Supply issues have become a common feature in recent weeks as some retailers stockpile goods ahead of the end of the transition period.
Last week, Honda was forced to halt production at its Swindon factory in England after problems at ports delayed the arrival of required car parts.
While the Japanese carmaker resumed production on Monday, many other businesses have also been affected, with Swedish furniture store Ikea apologising to customers after facing stock shortages due to port congestion.
Felixstowe, Britain's largest port, reported congestion in November due to a surge in demand caused by Brexit, Covid-19 and Christmas, however, the problem has now filtered to other UK ports as well, including Southampton and London Gateway.
"The confluence of Covid, seasonal trade and Brexit is placing understandable pressure on the UK port network,” said a spokesman for DP World, which owns Southampton port and London Gateway.
“Our teams at London Gateway and Southampton are working tirelessly to manage the additional traffic through our ports while maintaining our high customer service standards."

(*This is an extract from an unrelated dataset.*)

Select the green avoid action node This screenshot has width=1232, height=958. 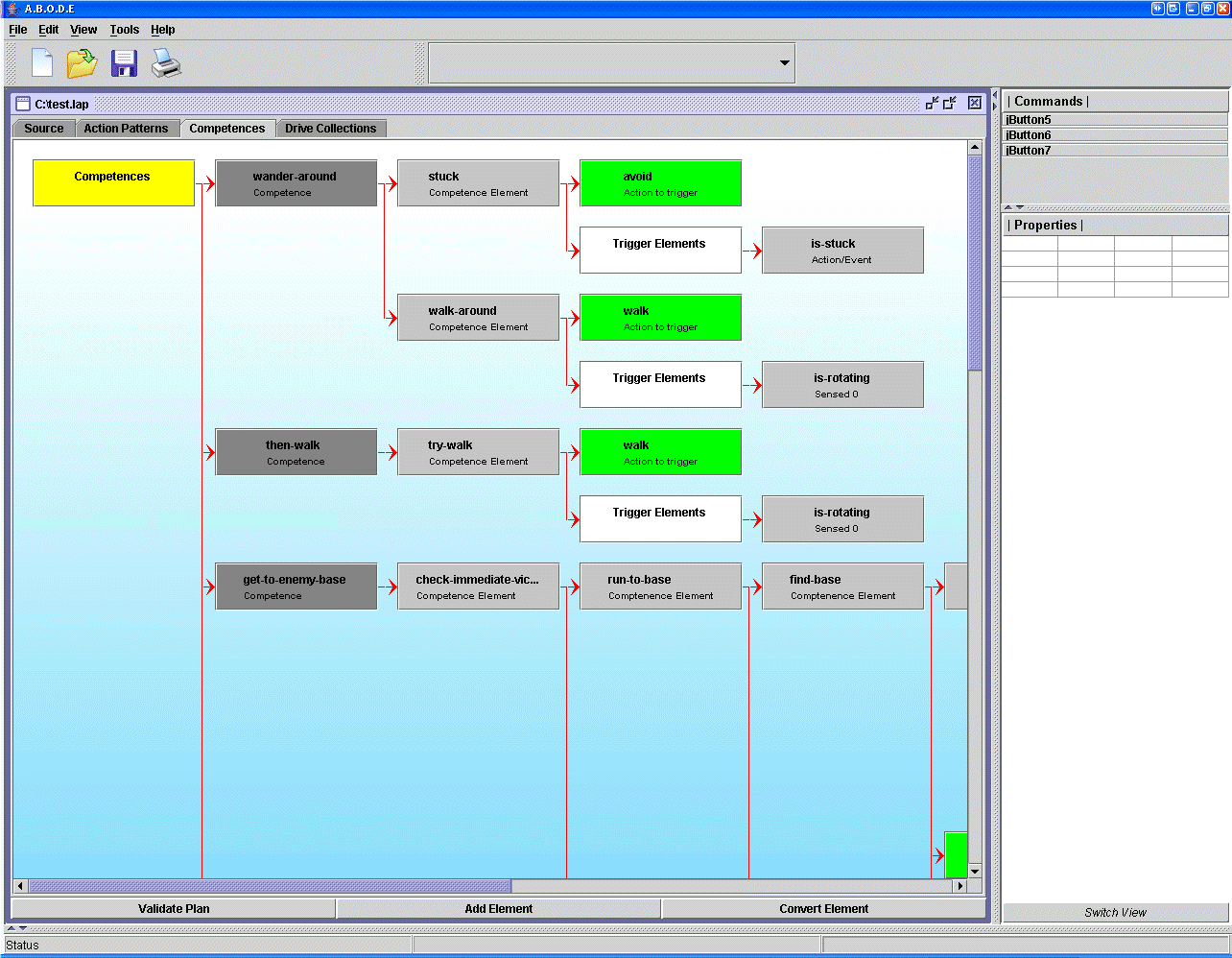660,182
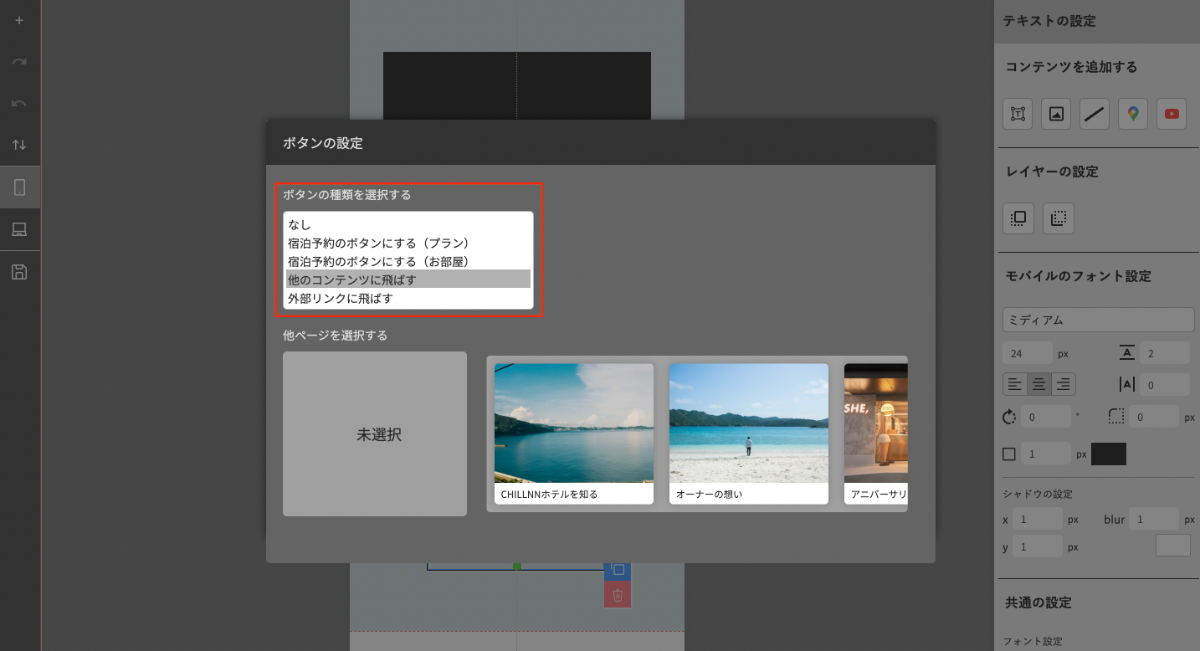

The “uncertainty” is making it harder for companies to prepare for January 1, according to the British Retail Consortium (BRC), with a no-deal set to increase prices thanks to new checks and red tape.
“Without a deal, the British public will face over £3bn in food tariffs and retailers would have no choice but to pass on some of these additional costs to their customers who would see higher prices filter though during 2021,” said Helen Dickinson, chief executive of the BRC.
The consortium also urge shoppers not to stockpile supplies or buy more food than they need. “Retailers are doing everything they can to prepare for all eventualities on January 1 – increasing the stock of tins, toilet rolls and other longer-life products so there will be sufficient supply of essential products. They have also been building new customs and VAT processes, working with suppliers to ease logistics, and more,” said Ms Dickinson.
During the first lockdown earlier this year, supermarkets were forced to place limits on essential items such as toilet roll after Britons resorted to panic buying.
“While no amount of preparation by retailers can entirely prevent disruption, there is no need for the public to buy more food than usual as the main impact will be on imported fresh produce, such as fresh fruit and vegetables, which cannot be stored for long periods by either retailers or consumers," said Ms Dickinson.